CHALLENGE
In the records below, copy word for word the stretch from the line containing "Given: Click the sparkle icon beside Default" through the line containing "Open the info icon beside", including both of those lines.

TASK DATA
-------------------------
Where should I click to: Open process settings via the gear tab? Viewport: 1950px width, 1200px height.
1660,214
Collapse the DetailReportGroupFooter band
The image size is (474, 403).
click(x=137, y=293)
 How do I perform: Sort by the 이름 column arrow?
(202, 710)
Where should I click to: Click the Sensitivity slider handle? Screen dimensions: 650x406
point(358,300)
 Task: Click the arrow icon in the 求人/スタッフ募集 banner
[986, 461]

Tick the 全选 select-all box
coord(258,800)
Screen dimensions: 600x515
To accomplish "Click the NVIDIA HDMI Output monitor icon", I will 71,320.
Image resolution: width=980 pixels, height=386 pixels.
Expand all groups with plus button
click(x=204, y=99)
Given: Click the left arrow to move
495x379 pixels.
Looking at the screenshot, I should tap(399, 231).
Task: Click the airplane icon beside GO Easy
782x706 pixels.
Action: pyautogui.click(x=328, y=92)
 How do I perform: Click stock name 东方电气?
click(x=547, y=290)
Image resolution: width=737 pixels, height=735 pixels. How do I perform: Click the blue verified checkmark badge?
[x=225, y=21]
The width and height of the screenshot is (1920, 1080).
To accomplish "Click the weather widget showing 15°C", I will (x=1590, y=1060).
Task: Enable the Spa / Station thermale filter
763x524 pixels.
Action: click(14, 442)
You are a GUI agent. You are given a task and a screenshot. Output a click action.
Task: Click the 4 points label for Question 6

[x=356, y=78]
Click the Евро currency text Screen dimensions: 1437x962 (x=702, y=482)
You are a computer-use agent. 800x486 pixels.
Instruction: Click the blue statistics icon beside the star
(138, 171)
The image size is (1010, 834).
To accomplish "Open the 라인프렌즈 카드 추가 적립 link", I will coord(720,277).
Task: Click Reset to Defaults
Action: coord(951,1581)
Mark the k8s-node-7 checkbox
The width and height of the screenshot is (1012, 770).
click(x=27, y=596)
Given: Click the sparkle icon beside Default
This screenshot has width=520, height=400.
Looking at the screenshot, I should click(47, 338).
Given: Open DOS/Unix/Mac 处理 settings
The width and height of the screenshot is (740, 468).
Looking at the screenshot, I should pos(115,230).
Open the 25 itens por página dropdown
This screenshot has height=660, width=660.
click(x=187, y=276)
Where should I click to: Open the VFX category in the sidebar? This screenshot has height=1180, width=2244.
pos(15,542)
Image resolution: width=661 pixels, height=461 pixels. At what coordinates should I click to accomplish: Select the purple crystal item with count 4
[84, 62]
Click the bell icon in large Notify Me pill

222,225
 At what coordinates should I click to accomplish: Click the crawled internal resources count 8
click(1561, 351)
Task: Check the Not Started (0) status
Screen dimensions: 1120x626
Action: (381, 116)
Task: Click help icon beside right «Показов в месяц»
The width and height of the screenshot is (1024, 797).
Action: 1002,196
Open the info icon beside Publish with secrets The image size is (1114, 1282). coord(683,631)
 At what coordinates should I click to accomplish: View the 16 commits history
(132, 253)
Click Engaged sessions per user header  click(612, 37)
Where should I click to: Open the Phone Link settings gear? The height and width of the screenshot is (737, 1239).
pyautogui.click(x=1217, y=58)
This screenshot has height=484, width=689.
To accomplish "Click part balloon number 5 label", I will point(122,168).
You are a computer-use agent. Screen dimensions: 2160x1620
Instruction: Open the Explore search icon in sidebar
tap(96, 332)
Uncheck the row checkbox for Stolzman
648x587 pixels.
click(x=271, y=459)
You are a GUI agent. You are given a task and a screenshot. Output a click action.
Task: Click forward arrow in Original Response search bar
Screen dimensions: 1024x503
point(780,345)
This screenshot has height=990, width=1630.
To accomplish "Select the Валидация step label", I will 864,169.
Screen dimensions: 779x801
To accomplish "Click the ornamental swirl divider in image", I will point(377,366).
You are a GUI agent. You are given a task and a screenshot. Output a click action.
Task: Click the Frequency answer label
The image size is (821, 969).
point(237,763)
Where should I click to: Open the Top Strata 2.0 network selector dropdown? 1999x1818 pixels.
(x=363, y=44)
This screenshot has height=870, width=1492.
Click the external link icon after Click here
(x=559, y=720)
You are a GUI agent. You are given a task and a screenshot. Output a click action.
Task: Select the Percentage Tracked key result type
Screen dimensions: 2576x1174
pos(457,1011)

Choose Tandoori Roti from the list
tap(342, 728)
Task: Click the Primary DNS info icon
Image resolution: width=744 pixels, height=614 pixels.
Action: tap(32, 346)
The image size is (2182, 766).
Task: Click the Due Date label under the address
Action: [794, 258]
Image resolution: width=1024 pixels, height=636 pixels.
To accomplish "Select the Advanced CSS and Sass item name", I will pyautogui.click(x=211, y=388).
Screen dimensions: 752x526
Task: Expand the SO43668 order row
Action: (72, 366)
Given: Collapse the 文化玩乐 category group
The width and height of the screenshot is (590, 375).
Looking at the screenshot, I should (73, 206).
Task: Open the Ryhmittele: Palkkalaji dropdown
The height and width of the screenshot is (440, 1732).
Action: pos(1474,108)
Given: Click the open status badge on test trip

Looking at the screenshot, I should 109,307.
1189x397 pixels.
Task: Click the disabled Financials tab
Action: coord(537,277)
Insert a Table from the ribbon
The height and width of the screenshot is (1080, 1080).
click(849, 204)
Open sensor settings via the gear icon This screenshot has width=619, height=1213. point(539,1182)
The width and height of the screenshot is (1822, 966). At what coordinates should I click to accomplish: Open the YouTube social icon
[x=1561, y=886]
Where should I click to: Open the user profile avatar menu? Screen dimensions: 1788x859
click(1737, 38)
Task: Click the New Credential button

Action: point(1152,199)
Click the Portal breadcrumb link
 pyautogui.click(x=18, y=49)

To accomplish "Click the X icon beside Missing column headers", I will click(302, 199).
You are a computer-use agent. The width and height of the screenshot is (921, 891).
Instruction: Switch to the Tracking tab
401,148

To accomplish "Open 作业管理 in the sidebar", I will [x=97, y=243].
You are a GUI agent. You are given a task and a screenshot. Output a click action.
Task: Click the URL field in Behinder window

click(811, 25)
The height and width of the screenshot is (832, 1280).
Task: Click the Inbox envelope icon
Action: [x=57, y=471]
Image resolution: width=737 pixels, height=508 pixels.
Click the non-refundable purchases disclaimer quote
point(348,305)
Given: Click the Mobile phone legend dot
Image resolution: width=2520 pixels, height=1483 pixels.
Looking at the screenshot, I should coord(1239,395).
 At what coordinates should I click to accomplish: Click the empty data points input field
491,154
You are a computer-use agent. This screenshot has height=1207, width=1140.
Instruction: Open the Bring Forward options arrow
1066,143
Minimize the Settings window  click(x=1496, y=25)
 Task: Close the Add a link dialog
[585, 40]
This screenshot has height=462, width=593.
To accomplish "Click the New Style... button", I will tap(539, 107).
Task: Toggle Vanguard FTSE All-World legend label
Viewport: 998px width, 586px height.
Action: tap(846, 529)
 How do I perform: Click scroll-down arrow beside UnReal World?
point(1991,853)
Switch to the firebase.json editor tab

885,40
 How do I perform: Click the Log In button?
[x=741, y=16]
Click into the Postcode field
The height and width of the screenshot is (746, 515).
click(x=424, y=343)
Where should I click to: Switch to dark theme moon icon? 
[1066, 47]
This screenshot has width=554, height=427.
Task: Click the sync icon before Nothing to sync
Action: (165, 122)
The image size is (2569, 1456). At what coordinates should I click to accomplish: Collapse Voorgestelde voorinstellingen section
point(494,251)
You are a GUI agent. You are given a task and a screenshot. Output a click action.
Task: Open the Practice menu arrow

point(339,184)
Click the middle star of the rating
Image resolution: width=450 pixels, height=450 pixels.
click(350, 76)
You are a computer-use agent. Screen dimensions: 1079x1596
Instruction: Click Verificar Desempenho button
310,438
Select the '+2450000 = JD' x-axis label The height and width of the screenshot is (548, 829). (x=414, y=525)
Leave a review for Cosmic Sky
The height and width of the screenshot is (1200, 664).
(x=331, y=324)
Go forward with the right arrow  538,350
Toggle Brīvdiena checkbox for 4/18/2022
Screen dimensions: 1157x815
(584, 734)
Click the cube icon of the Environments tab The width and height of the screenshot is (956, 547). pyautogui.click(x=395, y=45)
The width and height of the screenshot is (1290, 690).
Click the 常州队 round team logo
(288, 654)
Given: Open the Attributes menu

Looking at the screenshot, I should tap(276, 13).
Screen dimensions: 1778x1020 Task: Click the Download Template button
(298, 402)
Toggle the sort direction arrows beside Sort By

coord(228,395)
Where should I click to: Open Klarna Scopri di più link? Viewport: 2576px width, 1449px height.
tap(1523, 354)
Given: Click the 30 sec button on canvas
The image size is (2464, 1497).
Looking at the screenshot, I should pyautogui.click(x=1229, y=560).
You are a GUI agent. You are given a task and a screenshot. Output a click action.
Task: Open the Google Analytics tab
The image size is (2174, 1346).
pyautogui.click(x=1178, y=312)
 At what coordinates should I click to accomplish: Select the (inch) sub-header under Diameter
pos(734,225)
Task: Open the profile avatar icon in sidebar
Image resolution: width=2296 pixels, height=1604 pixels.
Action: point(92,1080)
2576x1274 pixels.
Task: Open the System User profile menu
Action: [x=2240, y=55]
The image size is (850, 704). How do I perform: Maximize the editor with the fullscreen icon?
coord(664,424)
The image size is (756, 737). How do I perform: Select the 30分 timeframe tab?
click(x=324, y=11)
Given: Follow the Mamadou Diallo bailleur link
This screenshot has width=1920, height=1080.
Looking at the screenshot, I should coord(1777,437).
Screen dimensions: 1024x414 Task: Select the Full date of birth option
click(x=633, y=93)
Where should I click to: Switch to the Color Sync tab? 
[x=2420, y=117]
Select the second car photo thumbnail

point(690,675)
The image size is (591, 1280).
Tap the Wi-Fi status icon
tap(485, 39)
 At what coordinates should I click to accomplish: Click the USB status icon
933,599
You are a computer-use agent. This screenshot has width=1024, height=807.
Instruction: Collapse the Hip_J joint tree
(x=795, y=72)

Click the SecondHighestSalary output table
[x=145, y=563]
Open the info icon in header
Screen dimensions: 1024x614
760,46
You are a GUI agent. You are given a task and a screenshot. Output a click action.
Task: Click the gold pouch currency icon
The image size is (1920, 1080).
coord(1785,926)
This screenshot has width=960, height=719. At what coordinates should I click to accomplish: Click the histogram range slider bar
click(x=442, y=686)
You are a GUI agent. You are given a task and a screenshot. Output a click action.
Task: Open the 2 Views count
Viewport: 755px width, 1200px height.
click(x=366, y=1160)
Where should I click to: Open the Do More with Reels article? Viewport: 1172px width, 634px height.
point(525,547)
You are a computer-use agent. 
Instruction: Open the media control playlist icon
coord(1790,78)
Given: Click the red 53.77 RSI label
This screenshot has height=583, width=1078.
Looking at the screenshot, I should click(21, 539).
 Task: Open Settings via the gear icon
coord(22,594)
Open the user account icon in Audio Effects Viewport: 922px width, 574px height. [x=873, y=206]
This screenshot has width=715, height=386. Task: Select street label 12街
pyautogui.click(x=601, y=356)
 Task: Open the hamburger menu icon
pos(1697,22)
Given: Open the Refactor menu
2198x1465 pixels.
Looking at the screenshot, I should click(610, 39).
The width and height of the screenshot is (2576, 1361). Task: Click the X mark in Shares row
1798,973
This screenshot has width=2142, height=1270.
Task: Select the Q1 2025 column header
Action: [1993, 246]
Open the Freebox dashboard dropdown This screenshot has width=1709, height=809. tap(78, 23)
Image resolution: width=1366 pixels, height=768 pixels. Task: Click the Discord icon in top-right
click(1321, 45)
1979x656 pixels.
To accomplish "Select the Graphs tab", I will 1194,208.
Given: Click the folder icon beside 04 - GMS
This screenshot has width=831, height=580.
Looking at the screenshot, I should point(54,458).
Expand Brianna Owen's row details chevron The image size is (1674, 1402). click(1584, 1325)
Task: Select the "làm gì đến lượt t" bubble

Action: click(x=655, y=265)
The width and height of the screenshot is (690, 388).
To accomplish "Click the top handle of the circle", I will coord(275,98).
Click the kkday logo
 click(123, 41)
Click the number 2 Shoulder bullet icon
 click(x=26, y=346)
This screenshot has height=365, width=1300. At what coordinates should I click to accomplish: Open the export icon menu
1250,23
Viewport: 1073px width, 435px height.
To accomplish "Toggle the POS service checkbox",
-------------------------
EXERCISE RESULT
Given: Click the sparkle icon beside Default
This screenshot has width=520, height=400.
Looking at the screenshot, I should click(47, 338).
Given: Open DOS/Unix/Mac 处理 settings
The width and height of the screenshot is (740, 468).
Looking at the screenshot, I should pos(115,230).
Open the 25 itens por página dropdown
This screenshot has height=660, width=660.
click(x=187, y=276)
Where should I click to: Open the VFX category in the sidebar? This screenshot has height=1180, width=2244.
pos(15,542)
Image resolution: width=661 pixels, height=461 pixels. At what coordinates should I click to accomplish: Select the purple crystal item with count 4
[84, 62]
Click the bell icon in large Notify Me pill

222,225
 At what coordinates should I click to accomplish: Click the crawled internal resources count 8
click(1561, 351)
Task: Check the Not Started (0) status
Screen dimensions: 1120x626
Action: (381, 116)
Task: Click help icon beside right «Показов в месяц»
The width and height of the screenshot is (1024, 797).
Action: 1002,196
Open the info icon beside Publish with secrets The image size is (1114, 1282). coord(683,631)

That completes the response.